> Çözülecek Görevler:
a) "Tek çare Sarıgül!" başlıklı yazıya göre aşağıdaki soruları yanıtlayın.
(i) Yazar, seçimlere kaç gün kala seçim bürosundaki arkadaşlarını ziyarete gitmiştir?
(ii) Ziyaret edilen CHP seçim bürosu nerededir?
(iii) Adam, adaylığını ilk önce açıklayan kişi olarak kimden bahsetmektedir?
b) "Tek çare Sarıgül!" başlıklı yazıda "Bu arada adamın" sözlerinden "kazandıracak bana? Dedi." sözlerine kadar uzanan bölümü, "her gün" yerine "her sabah" koyarak yeniden yazın.
c) "Tek çare Sarıgül!" başlıklı yazıyı kaldığı yerden sürdürün.

Tek çare Sarıgül! - Tünay Süer

Tek çare Sarıgül! - Tünay Süer
İstanbul Büyükşehir Belediye Başkanlığı seçimlerine üç gün kala Kadıköy İskelesindeki CHP seçim Bürosunda çalışan arkadaşlarımı ziyarete gitmiştim.
Birkaç adım ötemde adamın birisi bağıra bağıra bir şeyler anlatıyor bazı arkadaşlarım onu dinliyorlar, ikna etmeye çalışıyorlardı.
Yanlarına gidip ne olduğunu anlamaya çalıştım.
Adam bilmem kaç yıllık CHP li olduğunu ama bu seçimde ailesi ve yakınları ile birlikte CHP’ye katiyen oy vermeyeceğini söylüyordu.
Nedenini sordum.
Filanca yerde AKP bayrakları ile caddeler sokaklar donatılmış ama bir tane CHP bayrağı yokmuş.
Ona, asılan bayrakların geceleri AKP tarafından kaldırıldığını, kesilip atıldığını izah etmeye çalıştım.
AKP vızır vızır çalışıyormuş!
Bir CHP li evlerine gitmemiş.
Neden Mustafa Sarıgül aday yapılmış?
Bu arada adamın yüzünü inceliyor içimden samimi olup olmadığını, doğru söyleyip söylemediğini düşünüyordum.
Adam neredeyse ağlamaklı olmuştu bu sıra.
Hanımefendi, ben her gün oradan geçiyorum asılıp asılmadığını bilmem mi?
Size yalan söylemem ne kazandıracak bana? Dedi.
Bu sözü üzerine ne diyeceğimi şaşırmıştım.
Partinin CHP ilkelerini benimsemeyen adaylarla, milletvekilleri ile Atatürk çizgisinden farklı bir strateji ortaya koyduğunu nefes almadan, motor gibi anlatmaya başlamıştı.
Boyna sayıp duruyordu. Belli ki çok dolmuştu.
Bir es aldı ve yine konuşmaya başladı.
“Sonra, ilk önce başka bir aday burada adaylığını açıkladı (Gürsel Tekin’den bahsediyordu) ardından Sarıgül’ün adaylığı açıklandı.
Siz halkla alay mı ediyorsunuz?
Memleket elden gidiyor, şu CHP’nin yaptığı işe bakın,”
Neredeyse Atatürk’ün partisi olmaktan çıktı, dedi.
Hani derler ya beş para ver konuştur yüz lira ver susmaz, işte öyle bir durumdu o an yaşadığım.
Ne var ki adamın samimiyeti açık seçik ortada ve söyledikleri doğruydu.

> Verilen Bilgiler:
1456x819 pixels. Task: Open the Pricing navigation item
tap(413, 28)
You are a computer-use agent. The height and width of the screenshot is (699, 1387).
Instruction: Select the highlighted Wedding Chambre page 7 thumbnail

> Görev Sonuçları:
a)
(i) Üç gün kala.
(ii) Kadıköy İskelesi'nde.
(iii) Gürsel Tekin'den.

b)
Bu arada adamın yüzünü inceliyor içimden samimi olup olmadığını, doğru söyleyip söylemediğini düşünüyordum.
Adam neredeyse ağlamaklı olmuştu bu sıra.
Hanımefendi, ben her sabah oradan geçiyorum asılıp asılmadığını bilmem mi?
Size yalan söylemem ne kazandıracak bana? Dedi.

c)
Garibin içi yanıyordu belli ki.
Bu sırada gözlerinde biriken birkaç yaş damlası yanaklarından aşağı süzülmeye başlamıştı. Ben görmeyeyim diye başını yana çevirdi, sol elinin tersi ile sildi.
İnanın yüreğim paralandı.
İşte CHP ‘yi böylesine yürekten seven bir kişi vardı karşımda.
Oyumu vermeyeceğim, aileme de verdirmeyeceğim sözleri sırf kızgınlığındandı.
Neyse ben gerekli şekilde onu ikna etmek için konuştum, bir oyun dahi çok değerli olduğunu anlatmaya çalıştım.
Başarılı oldum mu olamadım mı bilemem ama en azından siniri geçmiş, bağırtısı bitmiş durumda, el sıkıştık yanımızdan ayrılıp gitti.
İşte, vatandaşın çoğu bu isyanlar içindeyken seçime girdik.
Tabi sonucu kazanamadığımız için hezimet oldu.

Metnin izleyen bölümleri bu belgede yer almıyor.